PD. No entiendo para que les ponen esas cosas a las laptops. Si fueran necesarias vendrían de serie


----------



## antiworldx (Feb 28, 2010)

W3B0NC1T0 dijo:


> La tensión la puedes obtener de los pines 1 y 4 del conector usb y conectar los ventiladores de 5v en paralelo. Supongo que deberán ser ventiladores de bajo consumo porque la placa-base puede estar en riesgo.
> 
> Mas información http://pinouts.ru/Slots/USB_pinout.shtml
> 
> PD. No entiendo para que les ponen esas cosas a las laptops. Si fueran necesarias vendrían de serie



Si si las venden, de diferentes diseños, y hasta con lucecitas y bases para plumas o chucherias.


----------



## shanta (Feb 28, 2010)

las ponen para que no se caliente damasiado la laptop pues cuando consumes mucha memoria como en los jueos se caliente la tarjeta y se puede desoldar


----------



## W3B0NC1T0 (Feb 28, 2010)

antiworldx dijo:


> Si si las venden, de diferentes diseños, y hasta con lucecitas y bases para plumas o chucherias.
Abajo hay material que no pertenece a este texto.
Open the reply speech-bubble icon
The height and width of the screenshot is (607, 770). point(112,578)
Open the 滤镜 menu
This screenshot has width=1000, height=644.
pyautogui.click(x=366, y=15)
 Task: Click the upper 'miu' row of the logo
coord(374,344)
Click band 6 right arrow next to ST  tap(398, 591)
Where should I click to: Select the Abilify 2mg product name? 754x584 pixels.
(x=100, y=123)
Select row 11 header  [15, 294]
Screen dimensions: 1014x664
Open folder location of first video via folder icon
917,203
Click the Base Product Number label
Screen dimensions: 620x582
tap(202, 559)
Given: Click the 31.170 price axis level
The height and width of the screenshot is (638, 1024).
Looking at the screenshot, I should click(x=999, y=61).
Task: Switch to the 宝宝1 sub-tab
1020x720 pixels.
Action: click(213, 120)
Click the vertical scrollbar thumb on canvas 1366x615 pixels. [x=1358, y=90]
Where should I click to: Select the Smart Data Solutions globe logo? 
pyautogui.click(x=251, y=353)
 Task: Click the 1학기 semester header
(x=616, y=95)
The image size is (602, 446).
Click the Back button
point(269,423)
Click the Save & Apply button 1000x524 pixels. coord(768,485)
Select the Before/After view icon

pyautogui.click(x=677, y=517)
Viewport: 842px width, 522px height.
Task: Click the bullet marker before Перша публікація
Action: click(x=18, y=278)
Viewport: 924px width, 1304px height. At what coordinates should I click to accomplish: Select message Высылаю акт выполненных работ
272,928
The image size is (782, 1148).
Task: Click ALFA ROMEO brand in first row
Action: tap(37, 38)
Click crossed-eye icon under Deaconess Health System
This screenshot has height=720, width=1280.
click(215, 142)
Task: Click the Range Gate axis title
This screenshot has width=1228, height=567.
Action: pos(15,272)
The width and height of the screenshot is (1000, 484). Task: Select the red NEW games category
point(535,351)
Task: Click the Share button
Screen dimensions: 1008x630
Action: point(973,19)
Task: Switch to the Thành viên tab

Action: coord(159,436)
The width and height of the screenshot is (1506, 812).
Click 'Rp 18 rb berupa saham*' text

Si ya sé que las venden. Las he visto. A lo que me refería es a que no vienen incluidas con el portátil y en el manual de instrucciones no recomiendan su uso. En mi opinión, son accesorios de dudosa utilidad que ponen en riesgo la integridad de la mother y ...elevan el consumo de energía y por ende, contribuyen al calentamiento global 



			
				shanta dijo:
			
		

> (...) cuando consumes mucha memoria como en los jueos se caliente la tarjeta y  se puede desoldar



Los procesadores, chips de video, etc vienen con temperaturas máximas de trabajo, y sensores que las desconectan antes de que se dañen. No creo que un chip levante temperaturas como para fundir la soldadura ¿o sí?

Saludos


----------



## shanta (Feb 28, 2010)

pues a un amigo tien una hp de pntalla tactil y solo pasa jugando entonces se desoldaba los socket que van la al pantalla


----------



## ivanel93 (Feb 28, 2010)

pues ano les entiendo mi pregunta fue si necesito algo mas para alimentarlo o que es mejor ala corriente de la laptop o ala corriente electrica(con transformador) sii suelo usar programas que la calientan demasiado y pues me preocupa asi que necesito sabes si m falta alfo aprte de los 2 ventiladores y la corriente algo asi nose como reguladores o cosas asi gracias ! (ya se que las venden y estan muy caras, lo que no quiero es gastar tanto dinero en esas cosas y fabricarlo mas barato)


----------



## antiworldx (Feb 28, 2010)

Pues tu tienes la respuesta...


> sii suelo usar programas que la calientan demasiado y pues me preocupa asi que necesito sabes si m falta alfo aprte de los 2 ventiladores y la corriente algo asi nose como reguladores o cosas asi gracias !


De todas formas, usaras esa base de manera estacionaria, asi que no debes tener inconveniente de poner su propia toma de corriente, con un transformador tal cual sugieres, y asi no arriesgas tu equipo.

suerte!


----------